U.S. Stock Market Strong while Economy is Weakening

By Victor Sperandeo with the Curmudgeon

As of Friday’s close, the S&P 500 had increased nine consecutive trading days -- its longest winning streak since 2004. The S &P index jumped 10.2% in that span—2.9% of that in the past week—a remarkable performance given the cloud of uncertainty hanging over American businesses from President Donald Trump’s chaotic tariff policy and his threats to fire Fed Chairman Jerome Powell.

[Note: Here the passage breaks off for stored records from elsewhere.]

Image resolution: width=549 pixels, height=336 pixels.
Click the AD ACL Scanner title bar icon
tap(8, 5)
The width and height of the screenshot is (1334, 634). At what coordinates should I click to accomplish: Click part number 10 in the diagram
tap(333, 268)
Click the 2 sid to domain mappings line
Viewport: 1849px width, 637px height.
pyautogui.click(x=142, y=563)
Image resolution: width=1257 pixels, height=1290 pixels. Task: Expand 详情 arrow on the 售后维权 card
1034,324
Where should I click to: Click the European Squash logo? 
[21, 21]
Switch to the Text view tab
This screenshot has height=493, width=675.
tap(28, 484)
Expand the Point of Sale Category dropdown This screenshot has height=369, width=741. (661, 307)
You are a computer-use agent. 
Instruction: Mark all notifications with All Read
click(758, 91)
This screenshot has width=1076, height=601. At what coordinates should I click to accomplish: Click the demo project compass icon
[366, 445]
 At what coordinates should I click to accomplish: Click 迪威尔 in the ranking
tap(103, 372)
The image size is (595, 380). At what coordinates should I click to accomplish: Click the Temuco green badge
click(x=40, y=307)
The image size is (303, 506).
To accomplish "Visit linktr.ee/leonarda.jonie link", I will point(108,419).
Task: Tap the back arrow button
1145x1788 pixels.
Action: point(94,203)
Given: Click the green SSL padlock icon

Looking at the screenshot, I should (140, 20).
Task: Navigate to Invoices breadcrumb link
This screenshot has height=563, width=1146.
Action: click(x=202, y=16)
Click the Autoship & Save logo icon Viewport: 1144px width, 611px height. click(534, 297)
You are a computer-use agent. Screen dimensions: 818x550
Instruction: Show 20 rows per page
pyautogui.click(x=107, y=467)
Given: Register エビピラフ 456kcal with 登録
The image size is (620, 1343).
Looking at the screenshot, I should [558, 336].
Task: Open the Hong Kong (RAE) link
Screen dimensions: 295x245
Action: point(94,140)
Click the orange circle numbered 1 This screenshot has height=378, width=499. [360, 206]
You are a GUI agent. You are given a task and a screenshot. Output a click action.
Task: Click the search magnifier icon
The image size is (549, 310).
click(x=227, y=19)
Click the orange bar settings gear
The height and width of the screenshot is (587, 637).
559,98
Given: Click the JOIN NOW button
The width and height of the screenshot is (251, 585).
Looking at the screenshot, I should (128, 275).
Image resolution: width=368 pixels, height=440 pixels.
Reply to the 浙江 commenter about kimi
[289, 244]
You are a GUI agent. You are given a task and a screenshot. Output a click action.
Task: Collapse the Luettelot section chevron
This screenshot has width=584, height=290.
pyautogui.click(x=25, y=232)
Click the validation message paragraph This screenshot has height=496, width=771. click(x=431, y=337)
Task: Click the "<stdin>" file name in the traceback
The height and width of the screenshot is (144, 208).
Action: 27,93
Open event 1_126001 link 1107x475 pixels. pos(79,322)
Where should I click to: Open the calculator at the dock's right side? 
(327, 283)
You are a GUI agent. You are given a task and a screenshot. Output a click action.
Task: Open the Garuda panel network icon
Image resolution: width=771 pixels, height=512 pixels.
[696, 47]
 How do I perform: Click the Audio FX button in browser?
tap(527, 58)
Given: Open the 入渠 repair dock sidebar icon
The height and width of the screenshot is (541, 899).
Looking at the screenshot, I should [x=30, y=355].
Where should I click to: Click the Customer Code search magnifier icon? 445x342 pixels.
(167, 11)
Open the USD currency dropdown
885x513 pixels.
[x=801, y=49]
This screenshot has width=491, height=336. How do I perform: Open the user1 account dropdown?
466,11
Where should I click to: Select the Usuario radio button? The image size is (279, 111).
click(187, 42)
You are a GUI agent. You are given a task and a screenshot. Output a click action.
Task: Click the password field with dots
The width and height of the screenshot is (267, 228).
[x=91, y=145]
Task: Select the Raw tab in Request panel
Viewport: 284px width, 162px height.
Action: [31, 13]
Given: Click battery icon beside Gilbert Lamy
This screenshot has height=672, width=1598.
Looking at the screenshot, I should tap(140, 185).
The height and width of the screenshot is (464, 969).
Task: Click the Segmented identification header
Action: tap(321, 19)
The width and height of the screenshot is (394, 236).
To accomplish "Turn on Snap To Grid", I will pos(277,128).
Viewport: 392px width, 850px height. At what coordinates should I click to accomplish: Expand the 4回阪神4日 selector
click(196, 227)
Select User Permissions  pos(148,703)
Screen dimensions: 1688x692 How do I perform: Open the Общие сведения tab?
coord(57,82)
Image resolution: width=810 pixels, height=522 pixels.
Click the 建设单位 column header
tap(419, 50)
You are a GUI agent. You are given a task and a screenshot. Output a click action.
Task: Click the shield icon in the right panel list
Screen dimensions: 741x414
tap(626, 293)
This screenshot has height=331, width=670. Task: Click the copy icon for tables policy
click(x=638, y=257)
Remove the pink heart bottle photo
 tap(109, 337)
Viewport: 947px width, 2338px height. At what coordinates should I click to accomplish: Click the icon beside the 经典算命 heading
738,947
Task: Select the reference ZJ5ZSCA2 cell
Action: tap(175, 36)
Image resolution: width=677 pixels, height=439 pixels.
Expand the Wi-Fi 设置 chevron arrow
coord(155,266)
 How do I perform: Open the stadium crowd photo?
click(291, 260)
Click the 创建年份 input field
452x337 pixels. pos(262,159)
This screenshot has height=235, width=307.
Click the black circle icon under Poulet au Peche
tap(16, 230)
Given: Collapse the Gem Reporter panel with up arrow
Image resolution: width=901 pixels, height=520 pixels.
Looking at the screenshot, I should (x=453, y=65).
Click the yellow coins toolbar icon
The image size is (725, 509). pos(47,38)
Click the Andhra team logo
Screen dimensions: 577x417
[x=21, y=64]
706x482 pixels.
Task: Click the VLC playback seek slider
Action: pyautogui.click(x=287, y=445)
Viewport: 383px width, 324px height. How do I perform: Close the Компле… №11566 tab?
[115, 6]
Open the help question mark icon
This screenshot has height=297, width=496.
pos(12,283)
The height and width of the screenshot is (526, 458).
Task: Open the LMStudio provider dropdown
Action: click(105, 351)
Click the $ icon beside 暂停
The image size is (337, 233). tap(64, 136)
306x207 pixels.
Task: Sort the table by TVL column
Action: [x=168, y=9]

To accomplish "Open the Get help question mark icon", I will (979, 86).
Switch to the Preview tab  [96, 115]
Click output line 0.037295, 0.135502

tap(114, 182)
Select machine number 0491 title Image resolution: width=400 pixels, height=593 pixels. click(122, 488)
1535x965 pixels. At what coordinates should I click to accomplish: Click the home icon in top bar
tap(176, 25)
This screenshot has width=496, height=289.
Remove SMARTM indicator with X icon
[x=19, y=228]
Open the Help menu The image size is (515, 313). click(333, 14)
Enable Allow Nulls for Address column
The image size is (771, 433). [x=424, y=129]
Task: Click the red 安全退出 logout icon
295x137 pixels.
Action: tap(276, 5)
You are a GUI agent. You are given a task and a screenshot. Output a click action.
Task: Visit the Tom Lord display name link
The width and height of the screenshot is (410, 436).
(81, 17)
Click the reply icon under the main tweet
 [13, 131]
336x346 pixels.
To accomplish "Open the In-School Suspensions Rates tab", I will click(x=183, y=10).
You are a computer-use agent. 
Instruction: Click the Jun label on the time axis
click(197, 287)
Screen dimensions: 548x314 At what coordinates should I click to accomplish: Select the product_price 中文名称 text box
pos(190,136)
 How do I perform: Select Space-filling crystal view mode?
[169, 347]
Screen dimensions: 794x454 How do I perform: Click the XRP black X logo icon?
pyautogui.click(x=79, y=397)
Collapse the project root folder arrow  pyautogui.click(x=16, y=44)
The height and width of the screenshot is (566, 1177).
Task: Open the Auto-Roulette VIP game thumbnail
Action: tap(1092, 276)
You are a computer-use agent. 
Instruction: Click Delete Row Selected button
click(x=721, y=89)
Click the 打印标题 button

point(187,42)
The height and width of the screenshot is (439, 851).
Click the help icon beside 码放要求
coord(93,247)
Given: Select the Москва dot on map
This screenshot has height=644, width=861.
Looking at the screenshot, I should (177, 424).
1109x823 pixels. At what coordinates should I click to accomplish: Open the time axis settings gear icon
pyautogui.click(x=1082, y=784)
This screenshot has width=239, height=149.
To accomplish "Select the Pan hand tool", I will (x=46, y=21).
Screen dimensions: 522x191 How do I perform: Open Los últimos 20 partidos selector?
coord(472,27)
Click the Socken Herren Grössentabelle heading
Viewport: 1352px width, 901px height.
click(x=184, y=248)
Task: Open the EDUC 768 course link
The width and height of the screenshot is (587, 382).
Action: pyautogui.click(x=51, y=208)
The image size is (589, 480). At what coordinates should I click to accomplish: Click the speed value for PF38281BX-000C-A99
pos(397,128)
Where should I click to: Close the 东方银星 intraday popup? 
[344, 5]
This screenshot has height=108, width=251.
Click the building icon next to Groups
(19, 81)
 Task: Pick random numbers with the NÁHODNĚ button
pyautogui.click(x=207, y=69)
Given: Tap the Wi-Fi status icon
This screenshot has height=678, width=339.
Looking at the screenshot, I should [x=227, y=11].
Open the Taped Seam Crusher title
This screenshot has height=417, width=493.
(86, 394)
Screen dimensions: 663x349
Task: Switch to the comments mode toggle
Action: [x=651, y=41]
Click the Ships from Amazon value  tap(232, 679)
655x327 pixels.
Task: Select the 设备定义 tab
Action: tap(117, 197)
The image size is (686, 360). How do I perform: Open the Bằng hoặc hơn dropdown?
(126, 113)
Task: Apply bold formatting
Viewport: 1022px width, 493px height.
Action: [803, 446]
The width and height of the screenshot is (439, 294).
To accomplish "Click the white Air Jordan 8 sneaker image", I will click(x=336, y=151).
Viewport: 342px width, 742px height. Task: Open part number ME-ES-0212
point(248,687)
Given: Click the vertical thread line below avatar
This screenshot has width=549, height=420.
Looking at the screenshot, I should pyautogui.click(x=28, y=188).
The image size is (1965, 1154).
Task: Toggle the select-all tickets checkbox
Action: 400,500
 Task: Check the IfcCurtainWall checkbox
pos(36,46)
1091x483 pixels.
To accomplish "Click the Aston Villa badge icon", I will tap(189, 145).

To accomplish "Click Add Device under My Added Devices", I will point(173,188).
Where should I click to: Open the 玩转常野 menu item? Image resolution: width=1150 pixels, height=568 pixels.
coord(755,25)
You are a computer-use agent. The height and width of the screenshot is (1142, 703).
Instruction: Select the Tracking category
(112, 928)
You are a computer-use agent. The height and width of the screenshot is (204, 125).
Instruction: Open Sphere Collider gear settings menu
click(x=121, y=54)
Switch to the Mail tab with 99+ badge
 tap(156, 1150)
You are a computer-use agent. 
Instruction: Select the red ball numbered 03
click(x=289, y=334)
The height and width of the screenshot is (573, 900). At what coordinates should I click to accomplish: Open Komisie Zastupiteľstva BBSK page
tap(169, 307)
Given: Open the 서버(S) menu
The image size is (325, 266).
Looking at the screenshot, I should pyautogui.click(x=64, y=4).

As a result, the U.S. equity market has retraced its losses since the April 3rd “Liberation Day” selloff.  Indeed, the market has climbed a wall of worry with tremendous resiliency in light of many negative economic reports last week.

The Aden Forecast notes that “the NASDAQ is bouncing up from its 2021 support level, and from the extreme leading indicator lows.” That’s depicted in these two charts:

A graph of stock market

AI-generated content may be incorrect.

Here’s a chart of the now bullish Primary Trend Index (PTI), courtesy of the Aden Forecast:

A graph with numbers and a red line

AI-generated content may be incorrect.

Editor’s Note: In 1969 Richard Russell devised the Primary Trend Index, composed of eight market indicators that he never publicly divulged as his own secret recipe. When his index outperformed an 89-day moving average, it was time to buy. When it underperformed the 89-day moving average, a bear market was at hand.  Only the Aden sisters know what those eight indicators are as they have maintained it since they took over Russell's Dow Theory website.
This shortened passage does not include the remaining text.